課題: 下の提示文で「私の叔父(北海道石狩郡当別村)が狩猟家であったので」から始まる段落を、主な事実を残して箇条書きに書き直してください。

提示文:
────────────────

ヒグマとの戦い.jpg「私の叔父(北海道石狩郡当別村)が狩猟家であったので、私の家(札幌郡篠路村)へ訪れると、大きなガンやカモ、ウサギなどをおみやげに時々持ってきた。私はおとなになったら狩人になろうと思った」「徴兵検査がすみ、満21歳で狩猟免状を受けた」「私はついに、ヨローウシの出湯に魅せられて腰を据え、思う存分未開の林野内に鳥獣を追った」「私は、明治44年より今日に至るまでほとんど一生を、未開の森谷渓谷を探して、狩猟と釣りに費したようなもので、最早人生の終着駅にあり、気息奄奄たる老爺になってしまった。この本にあるものは、大正から昭和にかけての若き時代の思い出の昔話である」――。100年前の北海道の原野を縦横に駆け巡り、狩猟に釣り、温泉開発、鉱山発掘などフロンティアマンとして生き抜いてきた西村武重(1892年明治25年生まれ、1983年死去)が、1971年に上梓した代表作「ヒグマとの戦い――ある老狩人の手記」。養老牛温泉がある現在の中標津町が1916(大正5)年には2戸8名だったという。孫にあたる現町長・西村穣氏が「100年前の根室原野を駆け巡った祖父の冒険談の楽しさが伝わると幸いです」と語る。2021年7月5日文庫化。

────────────────

提供資料:
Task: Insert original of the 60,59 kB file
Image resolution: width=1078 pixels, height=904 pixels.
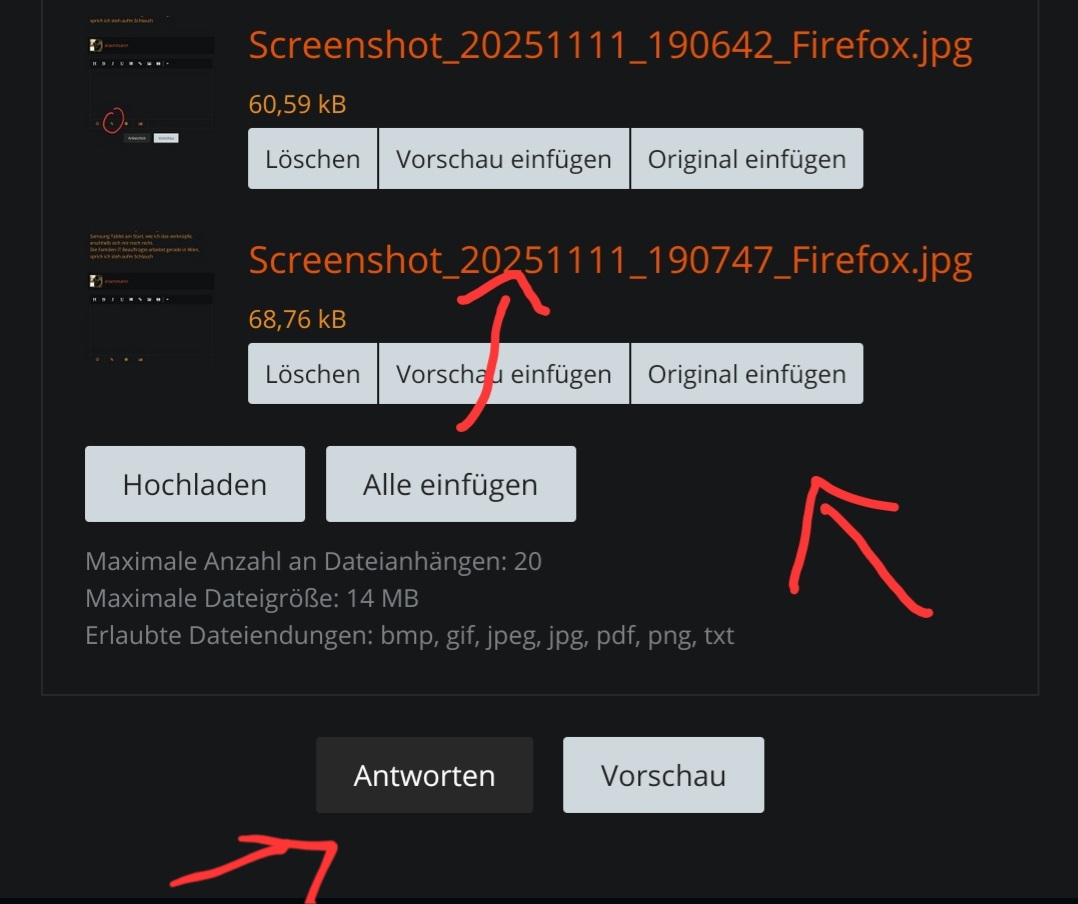Action: click(747, 159)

────────────────

回答:
・西村武重(1892年〈明治25年〉生まれ、1983年死去)は、狩猟家の叔父の影響で狩人を志し、徴兵検査後、満21歳で狩猟免状を受けた。
・ヨローウシの出湯に腰を据え、明治44年からほぼ一生を狩猟と釣りに費やした。
・100年前の北海道の原野を駆け巡り、狩猟、釣り、温泉開発、鉱山発掘などを手がけたフロンティアマンである。
・代表作「ヒグマとの戦い――ある老狩人の手記」は1971年に上梓され、大正から昭和にかけての若き時代の思い出を記している。
・養老牛温泉がある現在の中標津町は、1916(大正5)年には2戸8名だった。
・孫にあたる現町長・西村穣氏は、祖父の冒険談の楽しさが伝わることを願っている。
・2021年7月5日に文庫化された。